Once they are opened, I keep all these flours in the fridge. This is especially important for millet flour, which has a short shelf life. There are many other gluten-free flours out there — buckwheat, corn, cassava, chickpea, tapioca, and hazelnut, to name a few — but I find I don’t use them as regularly. Then there are things like xanthan gum, psyllium husks, and a variety of starches. They can all be helpful in certain situations, but I have found that my four favorite flours have served me very well most of the time.
For my flatbread recipe, I use half oat and half sweet white rice flour, but you can play around with the ratio or replace some with up to 1/3 cup millet flour if you like. I wouldn’t suggest almond flour for these because it will make the dough crumbly and the cooked breads less “bendy.” Save it for muffins.
These flatbreads are soft and pliable, with a slight tang from the yogurt. You’ll notice this recipe makes a small batch. That’s because these breads are best eaten very fresh. I like them warm off the skillet, but if you want to dress them up, try dipping them in hot soup or an herb-spiked olive oil. Or cut them into triangles and dip them in hummus, salsa, or avocado mash.
GLUTEN FREE FLATBREADS
Makes 2 large or 4 small flatbreads
½ cup oat flour
½ cup sweet white rice flour, plus extra for dusting
2 Tbsp. cornstarch or arrowroot powder
½ tsp. baking powder
1 tsp. salt
½ cup plain yogurt (or dairy-free yogurt)
Ghee or butter for the pan
- In a medium bowl stir together the flours, cornstarch, baking powder and salt. Add the yogurt and stir until the dough is evenly moist. If the dough seems dry, add a couple of tablespoons of cool water.
- Cover the bowl with a cloth or wrap and let the dough sit for 15 minutes. Don’t skip this step! It helps the dough hold together when you roll it out.
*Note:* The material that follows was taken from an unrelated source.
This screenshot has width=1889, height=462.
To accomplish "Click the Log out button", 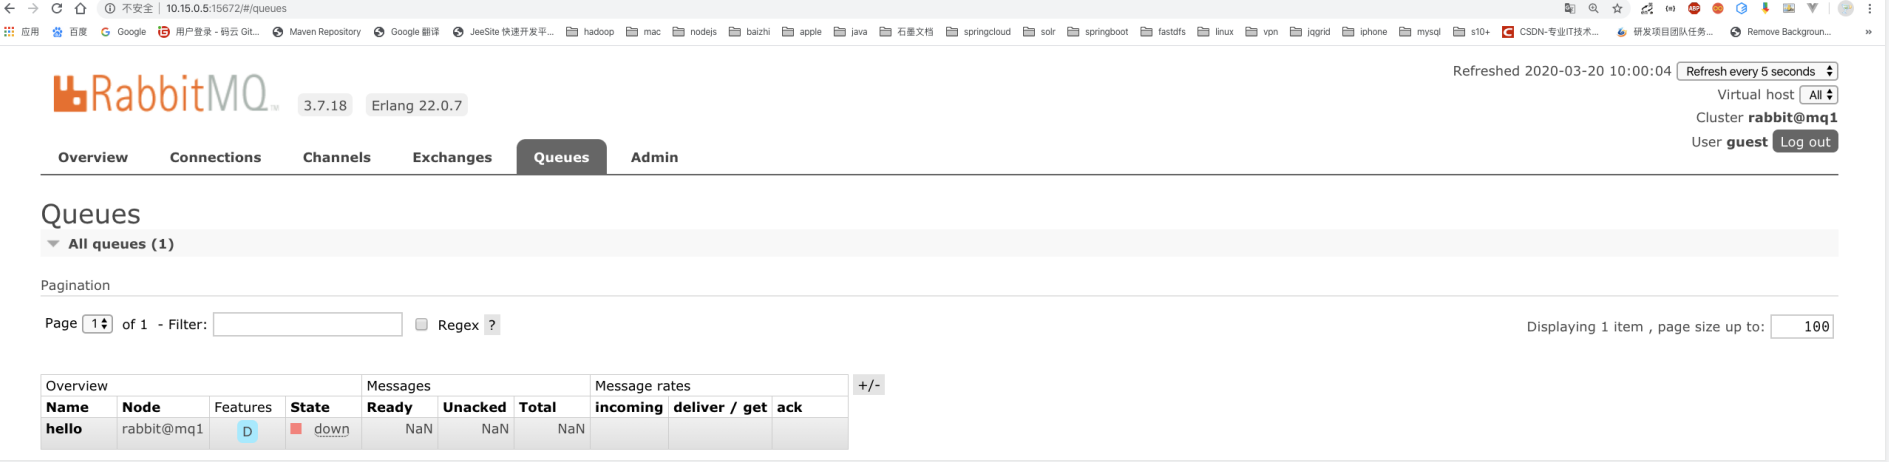I will [1805, 142].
- Divide the dough into four for smaller breads or two for larger ones. Lightly dust a sheet of parchment with rice flour. Add your dough, dusting the top with more rice flour before putting a second piece of parchment on top. Gently roll the dough into an oval about 1/8-inch thick. Keep rolled and ready flatbreads under a damp dish towel to prevent them from drying out as you repeat with the rest of the dough.
- Heat a cast-iron skillet over medium heat and add ghee or butter to coat the pan. Once it’s hot, place one flatbread at a time into the skillet and cook for about two minutes on each side until golden brown spots appear. Repeat with remaining flatbreads, keeping the cooked ones wrapped in a cloth so they stay warm and pliable.